Influence of zinc on protein metabolism in various lung cell lines

Abstract

Toxic cellular effects after exposure to elevated zinc concentrations affect protein metabolism. We separated proteins by 2D-PAGE after cellular zinc exposure in order to decide whether changes in protein metabolism of specific proteins by elevated zinc might be a main critical cellular effect. The investigation was performed with fibroblast-like (11Lu, 16Lu) and alveolar epithelial (L2, A549) lung cell lines. Silver staining and autoradiography after radiolabelled methionine incorporation of 2D gels of cellular proteins was executed in order to look for specific changes in protein content. Methionine incorporation decreased in a concentration- and time-dependent manner to values of 10% with 100 μ mzinc chloride for 3 hr in the non-malignant cell lines, while about 20% was reached with 200 μ m after 4 hr of incubation in the malignant A549 cells.
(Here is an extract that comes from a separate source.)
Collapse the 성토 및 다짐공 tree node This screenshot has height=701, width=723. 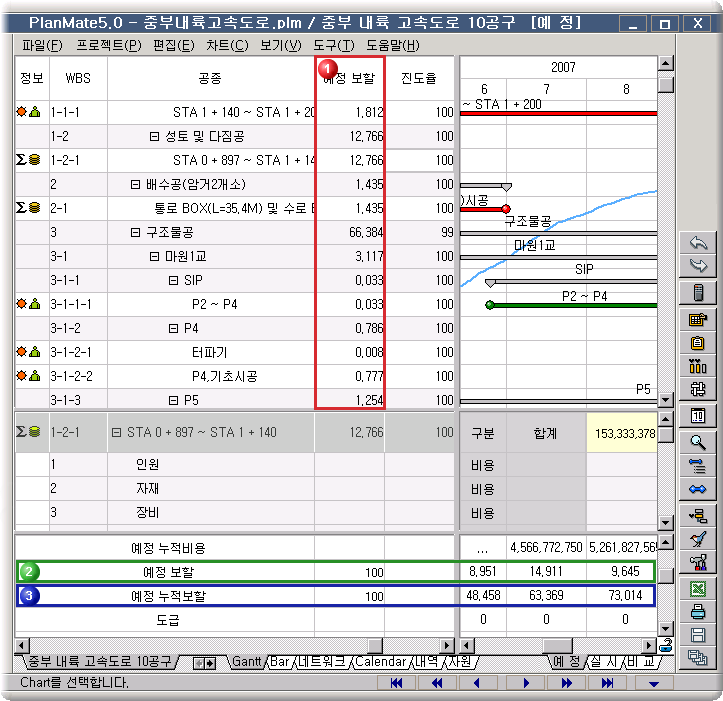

In silver stained 2D gels of zinc-exposed cells only few differences as compared to controls were detectable. Autoradiograms of 2D gels after methionine incorporation showed few additional spots that could be heat shock proteins in alveolar epithelial cell lines after zinc exposure. Autoradiographically detectable methionine in 2D-gels obtained after exposure of cells to high zinc concentrations for time intervals greater than 1 hr showed a time-dependent decrease in all cell lines. This decrease was accompanied by an increase of three characteristic spots at 28/9 (kDa/pI), 32/8 and 42/7.5 respectively, amounting to 15–30% of all incorporated radioactivity after 2–4 hr of zinc exposure. When cells were allowed to recover from zinc poisoning, similar 2D gel spot patterns as compared to controls without zinc exposure were obtained in all cell lines tested.